Extracted entries Block Start
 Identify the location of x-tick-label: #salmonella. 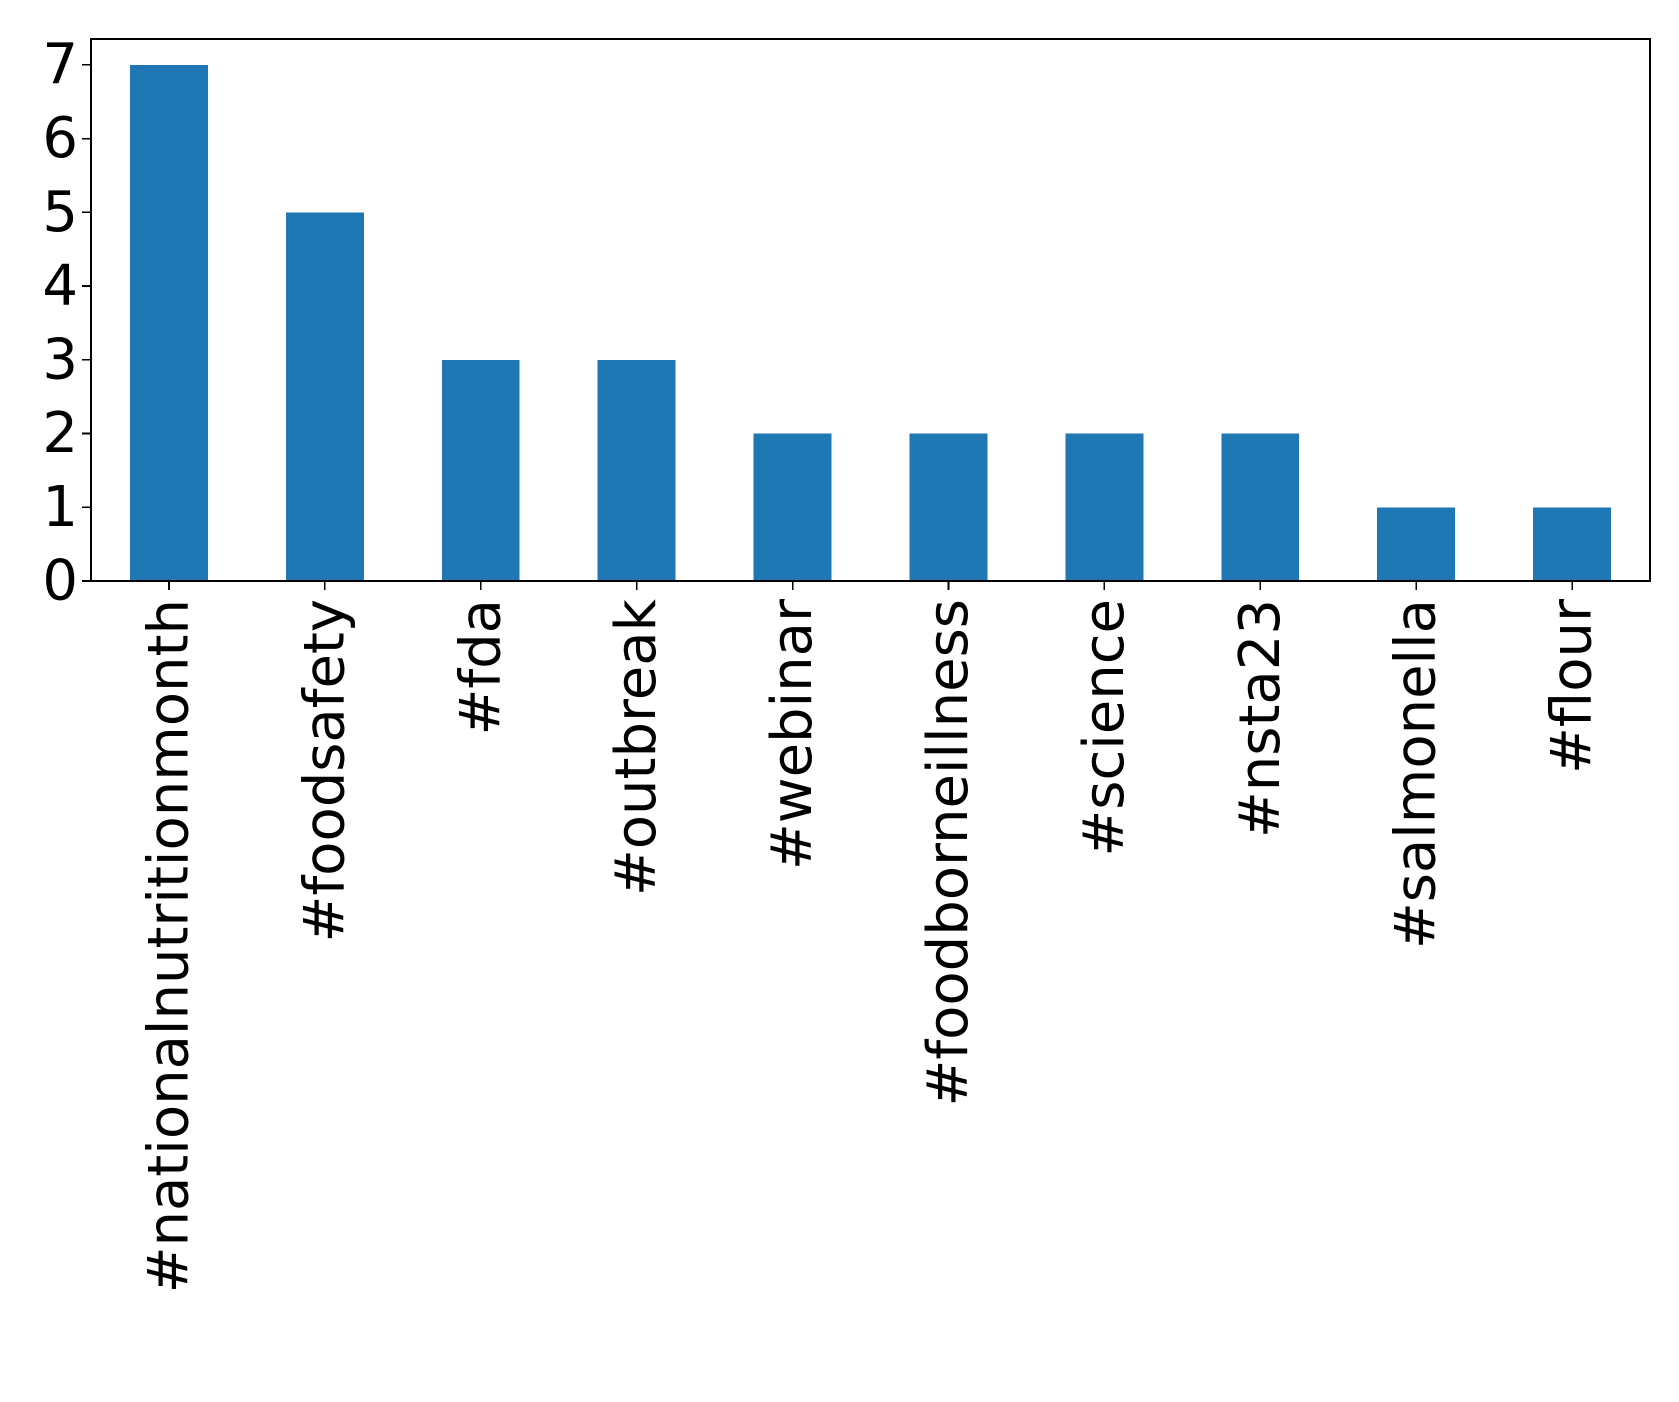
(1416, 774).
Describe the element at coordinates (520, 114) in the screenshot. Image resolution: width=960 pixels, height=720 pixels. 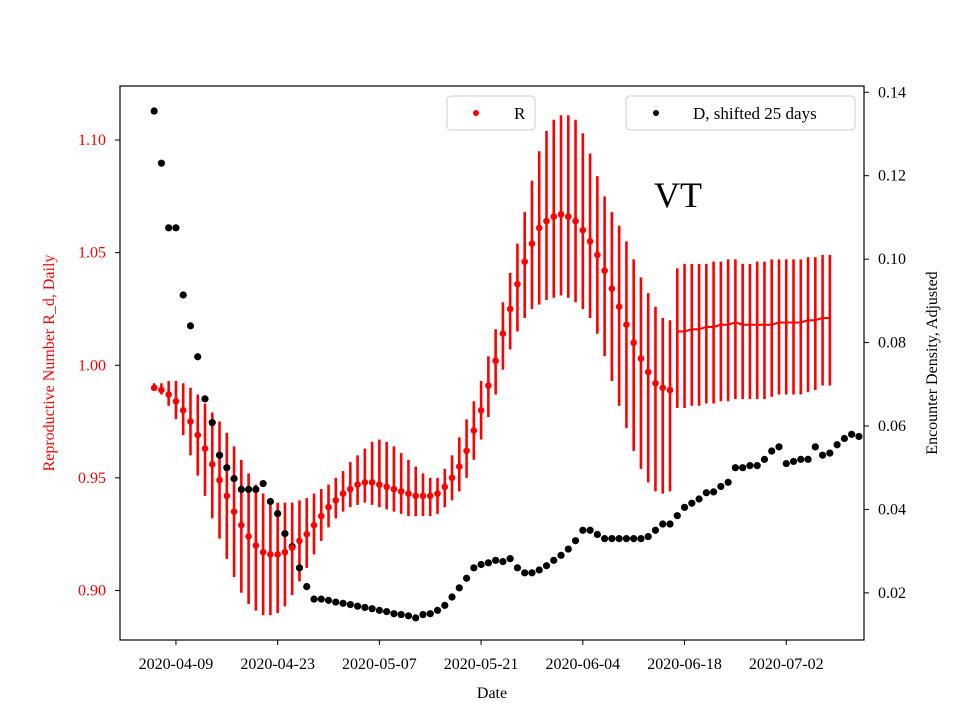
I see `legend-r-label: R` at that location.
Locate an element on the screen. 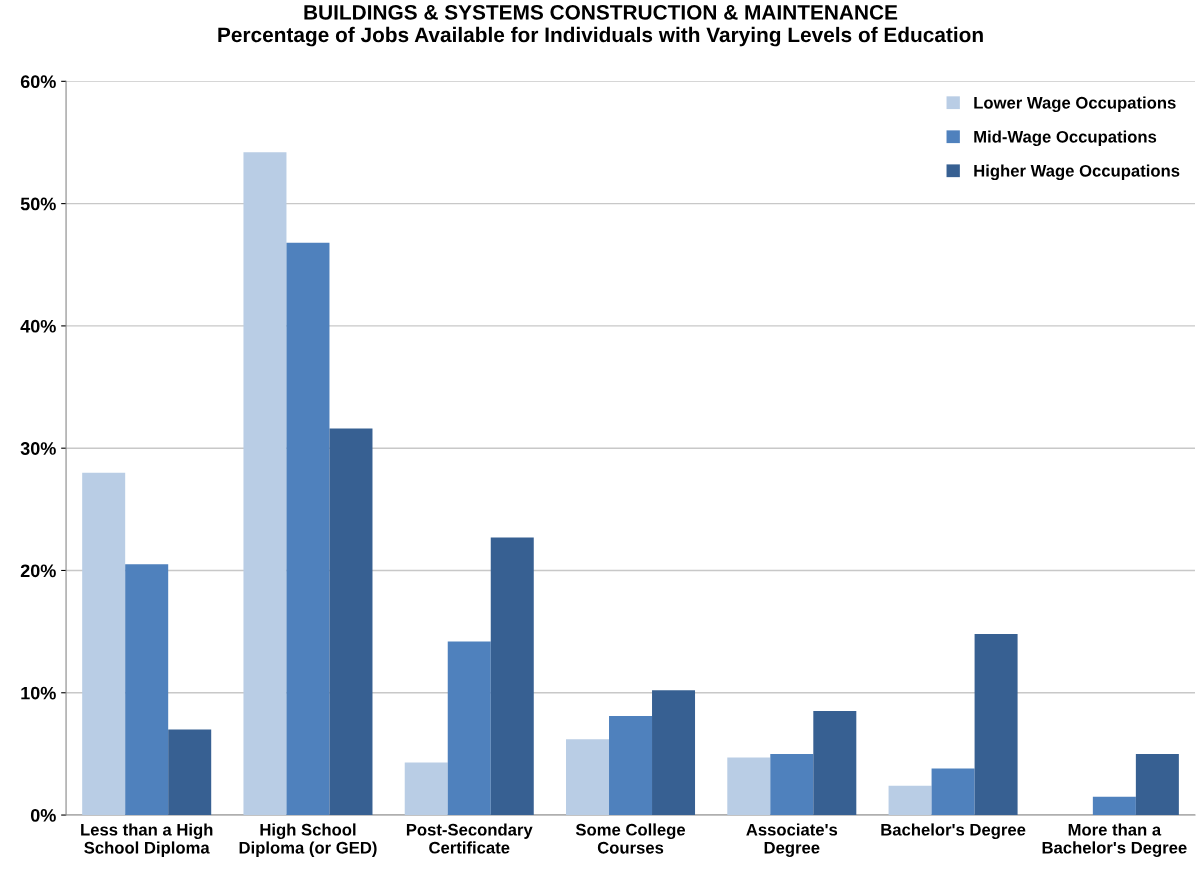 The image size is (1201, 884). y-tick-label: 0% is located at coordinates (43, 815).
Extracted entries Block End
Please copy the listing word for word, starting at its beginning and ending with the line that contains "at that location.", both ends included. Leave the pictures out.

 Identify the location of x-tick-label: #salmonella. 
(1416, 774).
Describe the element at coordinates (520, 114) in the screenshot. Image resolution: width=960 pixels, height=720 pixels. 
I see `legend-r-label: R` at that location.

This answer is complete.